To understand what’s new and different about the Sarawak swellshark’s form of baby-making, it’s important to get a handle on how sharks lay eggs. Before this study, scientists knew of two ways: single oviparity, in which one or two eggs do a quick stint in the shark’s uterus, leaving it vacant for more batches of eggs over the course of the breeding season; and multiple oviparity, in which lots of eggs develop over a longer time in the uterus at once, yielding more mature embryos.

Sarawak swellsharks essentially blend those two strategies. Females produce one egg at a time, as with single oviparity, but the egg has an extended stay in utero, as with multiple oviparity. Dubbed sustained single oviparity, this results in each mother having fewer, but larger and more developed, baby shark eggs that have a better chance of survival.

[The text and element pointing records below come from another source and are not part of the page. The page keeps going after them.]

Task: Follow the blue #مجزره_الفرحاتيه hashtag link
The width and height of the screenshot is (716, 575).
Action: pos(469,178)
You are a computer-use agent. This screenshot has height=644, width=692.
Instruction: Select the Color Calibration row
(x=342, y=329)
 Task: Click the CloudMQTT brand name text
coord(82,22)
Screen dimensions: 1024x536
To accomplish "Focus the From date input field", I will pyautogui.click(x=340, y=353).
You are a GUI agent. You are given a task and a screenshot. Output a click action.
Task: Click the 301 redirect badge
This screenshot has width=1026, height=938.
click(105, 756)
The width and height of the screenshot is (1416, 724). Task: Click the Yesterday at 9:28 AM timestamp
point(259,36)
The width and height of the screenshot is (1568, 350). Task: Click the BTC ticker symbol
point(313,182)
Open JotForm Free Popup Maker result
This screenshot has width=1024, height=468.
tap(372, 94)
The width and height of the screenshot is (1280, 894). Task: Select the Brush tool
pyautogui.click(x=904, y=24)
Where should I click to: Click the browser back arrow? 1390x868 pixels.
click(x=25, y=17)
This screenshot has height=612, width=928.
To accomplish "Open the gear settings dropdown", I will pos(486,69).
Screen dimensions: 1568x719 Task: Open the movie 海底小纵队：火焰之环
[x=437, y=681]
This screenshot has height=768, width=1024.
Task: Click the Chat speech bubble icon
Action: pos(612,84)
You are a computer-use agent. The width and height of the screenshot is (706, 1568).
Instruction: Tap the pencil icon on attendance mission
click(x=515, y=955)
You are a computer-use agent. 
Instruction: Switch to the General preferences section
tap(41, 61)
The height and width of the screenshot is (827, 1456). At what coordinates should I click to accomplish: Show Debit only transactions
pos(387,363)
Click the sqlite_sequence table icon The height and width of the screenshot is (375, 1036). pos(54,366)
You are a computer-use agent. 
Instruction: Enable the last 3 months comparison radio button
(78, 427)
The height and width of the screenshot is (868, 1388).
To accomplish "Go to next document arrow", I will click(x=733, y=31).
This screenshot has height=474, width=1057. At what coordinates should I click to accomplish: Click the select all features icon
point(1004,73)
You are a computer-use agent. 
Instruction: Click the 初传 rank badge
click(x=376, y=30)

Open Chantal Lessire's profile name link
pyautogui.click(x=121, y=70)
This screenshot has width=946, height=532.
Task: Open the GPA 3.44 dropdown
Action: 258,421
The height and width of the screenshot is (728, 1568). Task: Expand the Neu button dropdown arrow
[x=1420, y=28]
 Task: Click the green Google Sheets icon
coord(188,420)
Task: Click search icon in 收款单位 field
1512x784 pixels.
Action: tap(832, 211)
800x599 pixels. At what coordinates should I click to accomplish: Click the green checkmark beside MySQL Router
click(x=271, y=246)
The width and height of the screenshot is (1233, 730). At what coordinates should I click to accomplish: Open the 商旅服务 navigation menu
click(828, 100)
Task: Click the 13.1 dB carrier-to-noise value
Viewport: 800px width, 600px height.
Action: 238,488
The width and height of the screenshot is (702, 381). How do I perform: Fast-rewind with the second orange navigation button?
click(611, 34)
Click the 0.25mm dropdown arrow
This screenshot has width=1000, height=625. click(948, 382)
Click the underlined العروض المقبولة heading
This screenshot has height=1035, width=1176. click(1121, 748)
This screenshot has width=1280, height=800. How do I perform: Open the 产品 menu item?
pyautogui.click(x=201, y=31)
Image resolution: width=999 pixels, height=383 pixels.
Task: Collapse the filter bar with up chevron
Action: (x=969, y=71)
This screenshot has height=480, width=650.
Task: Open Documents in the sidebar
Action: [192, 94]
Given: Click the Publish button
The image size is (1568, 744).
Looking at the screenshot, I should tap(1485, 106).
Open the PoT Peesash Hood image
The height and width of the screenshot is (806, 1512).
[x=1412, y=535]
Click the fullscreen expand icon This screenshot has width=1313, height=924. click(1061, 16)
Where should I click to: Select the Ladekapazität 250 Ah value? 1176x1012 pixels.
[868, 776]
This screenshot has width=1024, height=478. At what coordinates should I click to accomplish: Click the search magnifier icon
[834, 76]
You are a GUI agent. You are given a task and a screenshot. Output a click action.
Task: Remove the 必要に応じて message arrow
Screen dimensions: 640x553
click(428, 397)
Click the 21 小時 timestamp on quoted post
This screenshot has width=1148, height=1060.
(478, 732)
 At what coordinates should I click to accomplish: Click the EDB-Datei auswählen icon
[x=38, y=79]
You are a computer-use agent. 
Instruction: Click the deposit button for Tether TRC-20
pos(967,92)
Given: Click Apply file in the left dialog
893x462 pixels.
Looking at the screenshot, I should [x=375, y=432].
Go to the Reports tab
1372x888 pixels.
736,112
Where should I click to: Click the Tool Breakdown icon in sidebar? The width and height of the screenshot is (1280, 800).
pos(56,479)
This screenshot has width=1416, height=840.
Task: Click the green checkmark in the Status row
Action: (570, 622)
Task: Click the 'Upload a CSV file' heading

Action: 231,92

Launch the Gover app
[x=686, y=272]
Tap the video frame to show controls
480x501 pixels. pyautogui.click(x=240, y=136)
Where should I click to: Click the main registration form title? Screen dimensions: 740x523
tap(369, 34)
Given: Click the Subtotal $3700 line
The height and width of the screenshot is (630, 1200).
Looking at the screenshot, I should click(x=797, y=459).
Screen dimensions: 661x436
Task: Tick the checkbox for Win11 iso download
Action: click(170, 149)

Sarawak swellshark eggs are striking for another reason, too—they’re completely transparent. When the study’s lead author, Kazuhiro Nakaya, the retired marine biologist who coined the terms single and multiple oviparity, first laid eyes on them, he was completely taken aback. He’d only ever encountered egg cases, sometimes called mermaid’s purses, that were yellowish, brownish, or blackish—colors better suited for camouflage. “At first, we thought it was worth reporting just the discovery of transparent egg cases, but as we examined more specimens, we noticed that the reproductive mode was quite unique—different from all other known egg-laying sharks,” Nakaya says.

Hsuan-Ching Ho, an ichthyologist at Taiwan’s National Museum of Marine Biology and Aquarium and a coauthor of the study, says he learned of the eggs when local fishers in southwest Taiwan noticed their peculiar appearance and called up the museum. Without their help, Ho says he and other scientists may never have learned about the unique egg cases and the reproductive strategy that created them.

These textbook-rewriting discoveries have shark researchers buzzing. Christine Dudgeon, a population ecologist at the University of Queensland in Australia who was not involved in the finding, says studies like Nakaya and Ho’s show that scientists still have so much more to learn about sharks. “The diversity of approaches to reproduction in sharks highlights the beauty and complexity of nature, and just how amazing the world is,” she says.